Suriye’de Esad rejiminin devrilmesi ve SMO’nun Tel Rıfat ile Münbiç’i alması milliyetçilerin morallerinin bozulmasına ve gardlarının düşmesine yol açtı. İran’da devlet sahibi olmayı hayal ederken Türkiye’den alacakları tavizlerin hesabını yaparken şok oldular. Kendi ifadeleriyle Suriye’deki kazanımları da tehdit altındaydı.
Rejimin devrilmesinden sonra Ankara’nın ‘’pazarlık yok, taviz yok, PKK şartsız silah bırakacak, kendini fesih edecek’’ söylemini ciddiye almaya başladılar. ‘’APO çağrı yapmamalı, yapsa da esir olduğundan çağrısı dikkate alınmamalı’’ tezini işlediler. ‘’Silah bırakırsak sıfıra düşeriz.’’ fikrindeydiler. Bütün umutlarını Kandilin İmralı’yı dinlemeyeceğine bağlayan Kürtçüler PYD ile Şam’ın yaptığı anlaşmada özerklik olmaması üzerine bir darbe daha aldılar. Zira silah bırakılması karşılığında en azından Suriye’nin kuzeydoğusunun özerkliğinin tanınmasını bekliyorlardı.
Nihayetinde 27 Şubat’ta İmralı beklenen çağrıyı yaptı. Hemen akabinde Kandil çağrıya uyacağını duyurunca etnik milliyetçiler hiç istemedikleri bir şeyi yapmak zorunda kaldılar: Ağır suçlamalar yaparak PKK ile ilişkilerini kestiler. PKK ve APO davadan dönmüş, Kürtlere ihanet etmişti. Milliyetçilerin halk tabanı çok zayıf olduğundan PKK ve Dem Partiden ayrışmak istemiyorlardı. ‘’PKK’yı destekliyoruz’’ propagandası yaparak Dem Partinin tabanını şekillendirmeye çalışıyorlardı. O tabandan kopmak etnik milliyetçilere çok şey kaybettirirken PKK’ya hiçbir şey kaybettirmeyecek.
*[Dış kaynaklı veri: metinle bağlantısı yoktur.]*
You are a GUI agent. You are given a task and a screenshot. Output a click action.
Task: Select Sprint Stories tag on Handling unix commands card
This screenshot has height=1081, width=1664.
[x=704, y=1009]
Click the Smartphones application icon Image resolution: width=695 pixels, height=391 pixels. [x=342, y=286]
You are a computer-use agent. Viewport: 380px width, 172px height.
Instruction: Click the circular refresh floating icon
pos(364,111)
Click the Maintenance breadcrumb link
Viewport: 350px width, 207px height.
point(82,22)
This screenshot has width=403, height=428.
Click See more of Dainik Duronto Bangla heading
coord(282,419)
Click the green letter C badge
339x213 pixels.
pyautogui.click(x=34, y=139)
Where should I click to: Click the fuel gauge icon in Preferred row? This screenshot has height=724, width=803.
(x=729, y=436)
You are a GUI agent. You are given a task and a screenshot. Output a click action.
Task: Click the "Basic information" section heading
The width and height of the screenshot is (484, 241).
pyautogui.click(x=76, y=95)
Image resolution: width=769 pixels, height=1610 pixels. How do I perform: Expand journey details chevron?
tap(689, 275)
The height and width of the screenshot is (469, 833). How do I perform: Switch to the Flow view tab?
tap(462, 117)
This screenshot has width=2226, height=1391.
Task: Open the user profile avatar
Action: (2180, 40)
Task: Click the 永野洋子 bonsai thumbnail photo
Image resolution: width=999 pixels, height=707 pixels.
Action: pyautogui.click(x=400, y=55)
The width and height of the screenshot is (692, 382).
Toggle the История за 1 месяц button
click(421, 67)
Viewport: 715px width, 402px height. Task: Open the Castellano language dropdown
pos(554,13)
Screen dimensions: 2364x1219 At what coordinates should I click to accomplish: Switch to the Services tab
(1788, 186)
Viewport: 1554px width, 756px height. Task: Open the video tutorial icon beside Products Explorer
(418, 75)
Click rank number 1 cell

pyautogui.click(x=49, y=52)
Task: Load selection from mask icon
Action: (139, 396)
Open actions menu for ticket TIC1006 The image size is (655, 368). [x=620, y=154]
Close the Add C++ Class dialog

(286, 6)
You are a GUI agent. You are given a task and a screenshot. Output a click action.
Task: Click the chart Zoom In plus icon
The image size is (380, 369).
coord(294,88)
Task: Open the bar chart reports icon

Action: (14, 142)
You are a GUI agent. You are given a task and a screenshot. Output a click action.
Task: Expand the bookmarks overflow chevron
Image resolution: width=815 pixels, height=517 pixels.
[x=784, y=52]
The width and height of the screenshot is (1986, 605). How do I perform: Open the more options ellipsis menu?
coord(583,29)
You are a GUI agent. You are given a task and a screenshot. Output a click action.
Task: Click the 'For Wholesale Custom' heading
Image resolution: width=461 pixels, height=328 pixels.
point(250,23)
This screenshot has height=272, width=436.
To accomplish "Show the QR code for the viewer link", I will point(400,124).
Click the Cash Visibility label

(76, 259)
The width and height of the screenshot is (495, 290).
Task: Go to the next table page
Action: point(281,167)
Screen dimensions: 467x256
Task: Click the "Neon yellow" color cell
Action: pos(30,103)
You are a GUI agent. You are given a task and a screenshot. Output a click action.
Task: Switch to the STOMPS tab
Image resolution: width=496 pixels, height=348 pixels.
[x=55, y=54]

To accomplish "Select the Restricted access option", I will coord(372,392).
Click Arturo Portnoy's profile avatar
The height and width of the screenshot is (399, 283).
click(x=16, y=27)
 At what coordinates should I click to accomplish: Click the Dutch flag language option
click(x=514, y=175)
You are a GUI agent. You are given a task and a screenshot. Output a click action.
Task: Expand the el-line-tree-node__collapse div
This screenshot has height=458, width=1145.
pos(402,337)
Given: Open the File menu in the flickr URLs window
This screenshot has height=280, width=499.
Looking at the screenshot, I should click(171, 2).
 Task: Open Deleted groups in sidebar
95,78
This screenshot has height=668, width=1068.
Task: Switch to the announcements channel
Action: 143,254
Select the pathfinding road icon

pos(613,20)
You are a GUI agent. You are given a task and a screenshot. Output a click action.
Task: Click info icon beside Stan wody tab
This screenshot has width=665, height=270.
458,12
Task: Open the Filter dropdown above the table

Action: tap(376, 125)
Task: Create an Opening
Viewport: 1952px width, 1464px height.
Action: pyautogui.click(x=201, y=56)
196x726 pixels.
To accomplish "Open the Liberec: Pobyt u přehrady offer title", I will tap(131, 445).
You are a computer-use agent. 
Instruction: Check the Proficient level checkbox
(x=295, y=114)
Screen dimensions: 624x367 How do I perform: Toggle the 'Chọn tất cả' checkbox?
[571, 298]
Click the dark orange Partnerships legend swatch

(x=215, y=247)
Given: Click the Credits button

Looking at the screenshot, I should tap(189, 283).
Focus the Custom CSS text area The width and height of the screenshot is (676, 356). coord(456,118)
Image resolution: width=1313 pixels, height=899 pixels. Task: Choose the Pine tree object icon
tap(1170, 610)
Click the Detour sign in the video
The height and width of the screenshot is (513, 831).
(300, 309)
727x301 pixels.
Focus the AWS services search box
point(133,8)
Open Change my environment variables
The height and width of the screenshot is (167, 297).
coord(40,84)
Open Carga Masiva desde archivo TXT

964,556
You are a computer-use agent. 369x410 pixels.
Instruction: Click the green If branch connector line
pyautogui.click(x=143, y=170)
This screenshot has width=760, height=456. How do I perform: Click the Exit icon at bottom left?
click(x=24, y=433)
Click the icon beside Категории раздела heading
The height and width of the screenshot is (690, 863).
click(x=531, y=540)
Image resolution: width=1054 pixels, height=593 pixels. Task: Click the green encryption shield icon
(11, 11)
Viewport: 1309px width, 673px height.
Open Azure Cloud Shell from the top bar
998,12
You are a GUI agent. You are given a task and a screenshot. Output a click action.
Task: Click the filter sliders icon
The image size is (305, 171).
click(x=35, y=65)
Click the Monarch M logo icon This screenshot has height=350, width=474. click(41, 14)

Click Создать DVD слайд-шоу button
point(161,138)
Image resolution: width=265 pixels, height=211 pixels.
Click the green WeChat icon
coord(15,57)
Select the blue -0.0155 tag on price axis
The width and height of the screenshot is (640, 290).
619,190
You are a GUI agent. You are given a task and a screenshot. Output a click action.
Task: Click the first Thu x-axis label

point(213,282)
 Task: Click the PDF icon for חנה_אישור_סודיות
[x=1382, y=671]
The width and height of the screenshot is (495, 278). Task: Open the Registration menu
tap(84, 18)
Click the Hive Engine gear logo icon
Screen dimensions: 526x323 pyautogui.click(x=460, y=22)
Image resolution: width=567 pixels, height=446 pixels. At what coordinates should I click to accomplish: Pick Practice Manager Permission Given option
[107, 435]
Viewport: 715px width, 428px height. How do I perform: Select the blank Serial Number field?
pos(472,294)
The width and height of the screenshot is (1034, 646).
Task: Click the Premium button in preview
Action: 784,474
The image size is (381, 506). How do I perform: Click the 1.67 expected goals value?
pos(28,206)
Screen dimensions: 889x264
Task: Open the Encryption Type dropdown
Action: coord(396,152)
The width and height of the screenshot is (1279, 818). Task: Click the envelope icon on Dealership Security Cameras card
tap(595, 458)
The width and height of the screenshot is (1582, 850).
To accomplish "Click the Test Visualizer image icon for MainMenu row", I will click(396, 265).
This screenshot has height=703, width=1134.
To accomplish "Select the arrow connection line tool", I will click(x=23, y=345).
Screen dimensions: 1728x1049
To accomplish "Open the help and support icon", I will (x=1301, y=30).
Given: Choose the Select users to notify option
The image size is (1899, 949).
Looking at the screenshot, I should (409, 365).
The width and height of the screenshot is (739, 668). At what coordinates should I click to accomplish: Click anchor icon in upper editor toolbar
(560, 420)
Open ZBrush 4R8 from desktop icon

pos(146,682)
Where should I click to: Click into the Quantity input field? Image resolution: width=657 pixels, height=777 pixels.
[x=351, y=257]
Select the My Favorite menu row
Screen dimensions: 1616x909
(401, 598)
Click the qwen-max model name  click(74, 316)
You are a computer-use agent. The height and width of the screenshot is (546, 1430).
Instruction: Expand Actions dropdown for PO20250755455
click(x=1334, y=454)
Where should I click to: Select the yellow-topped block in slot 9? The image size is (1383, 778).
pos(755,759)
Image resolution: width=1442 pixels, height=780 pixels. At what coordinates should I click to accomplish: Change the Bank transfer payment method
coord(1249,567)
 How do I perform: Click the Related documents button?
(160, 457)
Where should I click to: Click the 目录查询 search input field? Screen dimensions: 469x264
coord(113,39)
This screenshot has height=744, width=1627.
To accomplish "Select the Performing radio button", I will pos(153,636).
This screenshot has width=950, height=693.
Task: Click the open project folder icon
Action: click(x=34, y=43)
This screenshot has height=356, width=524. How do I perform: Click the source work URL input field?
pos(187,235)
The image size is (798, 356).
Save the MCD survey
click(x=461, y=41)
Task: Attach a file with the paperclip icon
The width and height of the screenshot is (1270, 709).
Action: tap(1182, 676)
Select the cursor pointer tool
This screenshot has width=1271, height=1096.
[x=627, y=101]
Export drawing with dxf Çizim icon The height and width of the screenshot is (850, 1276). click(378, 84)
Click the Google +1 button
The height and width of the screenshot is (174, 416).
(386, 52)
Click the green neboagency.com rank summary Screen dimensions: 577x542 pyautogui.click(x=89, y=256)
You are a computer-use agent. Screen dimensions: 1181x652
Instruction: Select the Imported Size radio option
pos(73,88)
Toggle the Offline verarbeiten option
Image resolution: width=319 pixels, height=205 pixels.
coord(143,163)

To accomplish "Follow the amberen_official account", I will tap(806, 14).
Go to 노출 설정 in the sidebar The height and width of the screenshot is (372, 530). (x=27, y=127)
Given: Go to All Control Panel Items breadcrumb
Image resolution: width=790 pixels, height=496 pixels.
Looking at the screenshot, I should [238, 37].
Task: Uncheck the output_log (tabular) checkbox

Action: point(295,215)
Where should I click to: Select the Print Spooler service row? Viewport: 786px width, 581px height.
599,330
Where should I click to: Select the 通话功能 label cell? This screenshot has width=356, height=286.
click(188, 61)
Kendilerini sürekli yanlış yönlendiren, provoke eden bir unsurdan kurtuldular.
Bugün itibariyle Kürtçüler PKK-Dem Partiyi dışlayan PYD’yi sahiplenen bir çizgi izliyorlar. PYD’nin askeri güçleri Suriye ordusuna katılırsa Kürtçülerin bütün tezleri iflas etmiş ve son ümitleri de tükenmiş olacak.